Count the lines in the records below that contain the string "checkbox", with case counting. Reply with the number alone.
- - - -
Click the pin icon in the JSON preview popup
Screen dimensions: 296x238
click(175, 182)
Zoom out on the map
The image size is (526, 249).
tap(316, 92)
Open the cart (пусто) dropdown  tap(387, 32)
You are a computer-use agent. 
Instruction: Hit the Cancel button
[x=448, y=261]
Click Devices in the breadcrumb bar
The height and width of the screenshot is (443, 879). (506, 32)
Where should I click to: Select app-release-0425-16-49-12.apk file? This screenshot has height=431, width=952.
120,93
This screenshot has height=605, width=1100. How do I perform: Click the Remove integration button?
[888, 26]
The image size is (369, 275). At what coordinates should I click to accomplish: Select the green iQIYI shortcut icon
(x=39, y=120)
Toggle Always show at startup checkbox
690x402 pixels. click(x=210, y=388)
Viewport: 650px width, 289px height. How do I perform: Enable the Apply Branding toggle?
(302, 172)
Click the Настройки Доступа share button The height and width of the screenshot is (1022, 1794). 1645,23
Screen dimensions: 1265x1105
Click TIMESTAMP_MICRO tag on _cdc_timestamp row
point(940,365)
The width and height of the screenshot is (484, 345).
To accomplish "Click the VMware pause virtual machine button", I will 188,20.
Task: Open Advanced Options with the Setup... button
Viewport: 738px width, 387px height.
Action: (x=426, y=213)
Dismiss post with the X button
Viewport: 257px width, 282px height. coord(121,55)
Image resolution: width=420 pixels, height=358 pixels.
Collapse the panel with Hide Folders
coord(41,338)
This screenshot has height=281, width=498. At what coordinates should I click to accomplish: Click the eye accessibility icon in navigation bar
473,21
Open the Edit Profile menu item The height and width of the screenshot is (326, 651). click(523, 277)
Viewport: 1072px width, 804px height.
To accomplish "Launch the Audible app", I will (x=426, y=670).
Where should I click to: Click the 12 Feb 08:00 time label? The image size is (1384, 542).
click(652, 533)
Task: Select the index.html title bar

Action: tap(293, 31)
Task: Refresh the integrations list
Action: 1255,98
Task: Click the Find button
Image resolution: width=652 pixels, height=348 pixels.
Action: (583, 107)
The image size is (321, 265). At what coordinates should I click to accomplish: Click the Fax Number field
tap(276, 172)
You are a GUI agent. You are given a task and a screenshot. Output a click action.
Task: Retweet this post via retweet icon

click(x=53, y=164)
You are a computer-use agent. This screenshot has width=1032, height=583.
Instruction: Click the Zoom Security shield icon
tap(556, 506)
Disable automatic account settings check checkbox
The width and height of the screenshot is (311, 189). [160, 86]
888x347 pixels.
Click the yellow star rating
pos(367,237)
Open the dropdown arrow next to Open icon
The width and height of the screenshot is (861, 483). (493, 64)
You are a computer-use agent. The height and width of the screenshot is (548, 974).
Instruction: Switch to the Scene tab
- - - -
= Answer to this exercise =
2